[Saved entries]
....
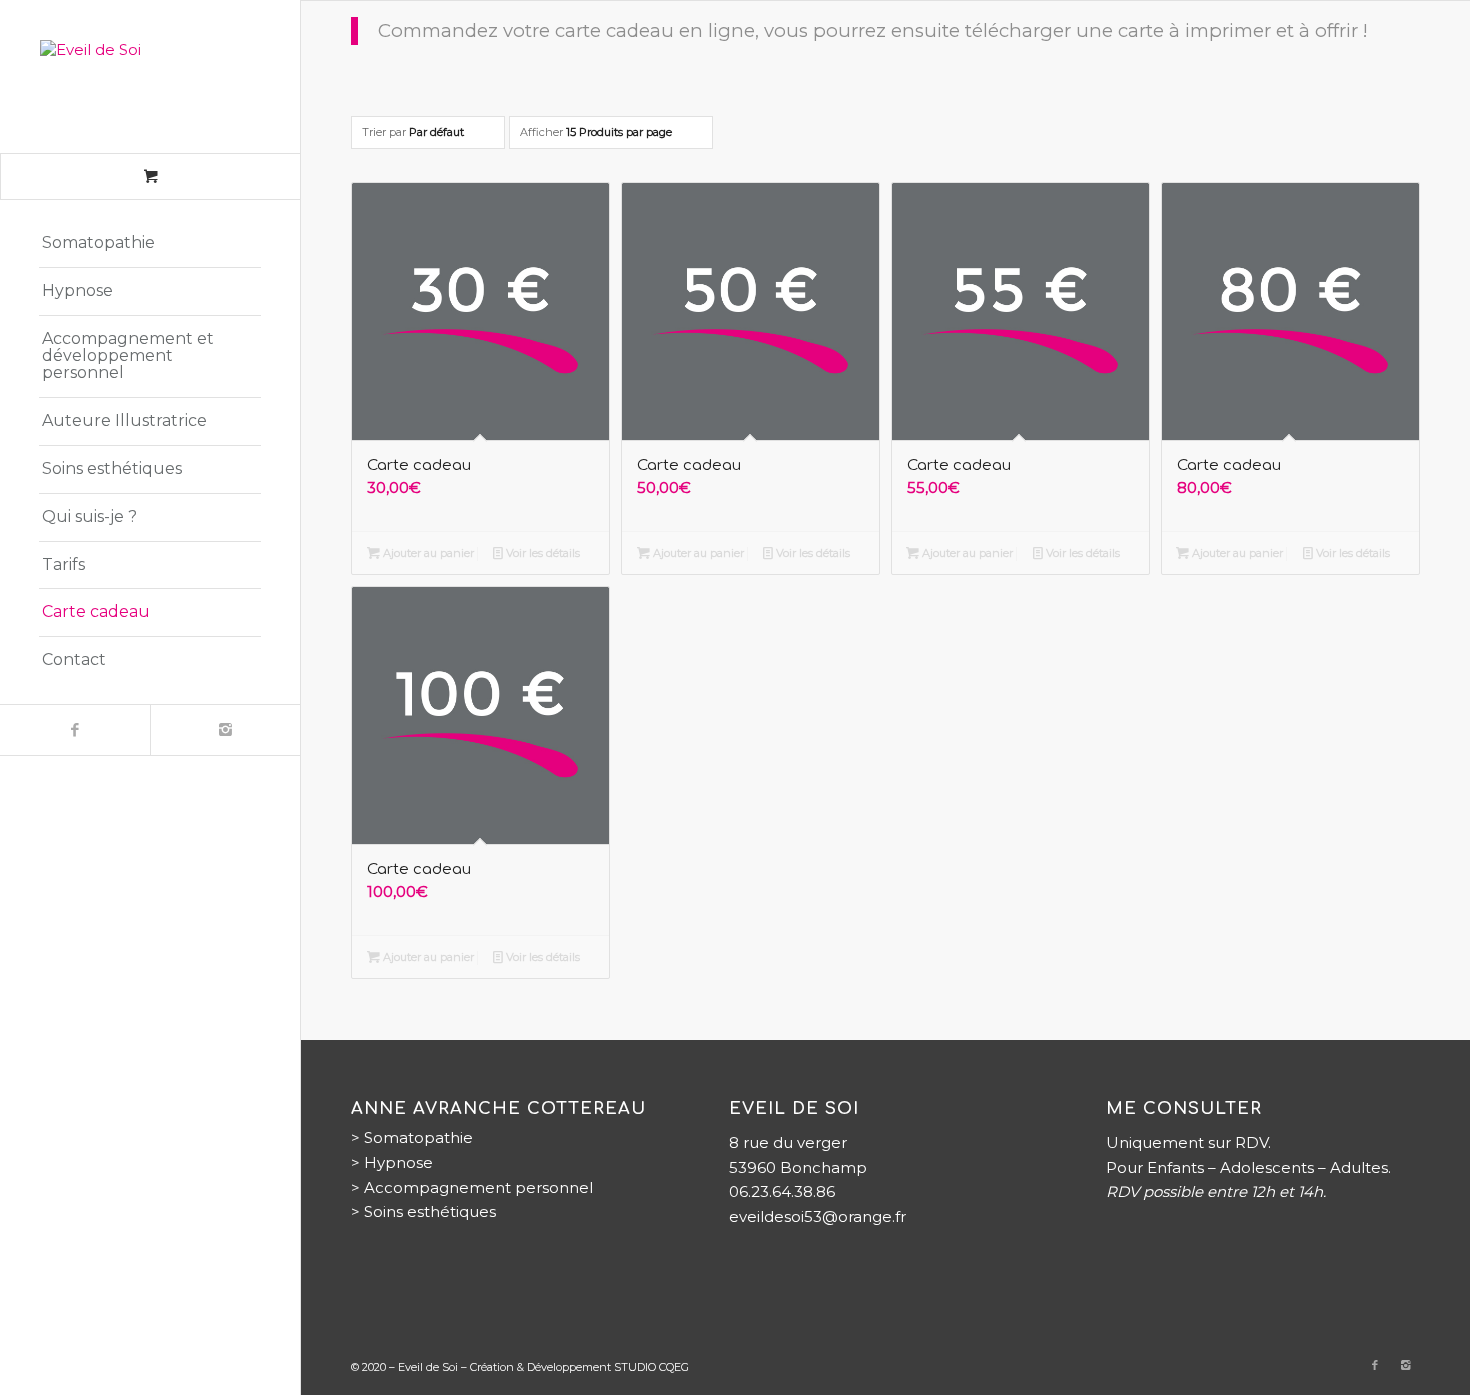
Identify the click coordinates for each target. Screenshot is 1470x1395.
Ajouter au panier (427, 553)
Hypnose (398, 1162)
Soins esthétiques (430, 1211)
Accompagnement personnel (478, 1187)
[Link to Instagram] (225, 730)
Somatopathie (418, 1137)
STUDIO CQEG (651, 1367)
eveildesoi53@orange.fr (817, 1216)
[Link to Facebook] (75, 730)
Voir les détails (541, 553)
....
**About this exercise:**
Look above for the line that holds "Soins esthétiques (430, 1211)", then copy it and each line after it exactly, through the last line of the data.

**Solution for this problem:**
Soins esthétiques (430, 1211)
Accompagnement personnel (478, 1187)
[Link to Instagram] (225, 730)
Somatopathie (418, 1137)
STUDIO CQEG (651, 1367)
eveildesoi53@orange.fr (817, 1216)
[Link to Facebook] (75, 730)
Voir les détails (541, 553)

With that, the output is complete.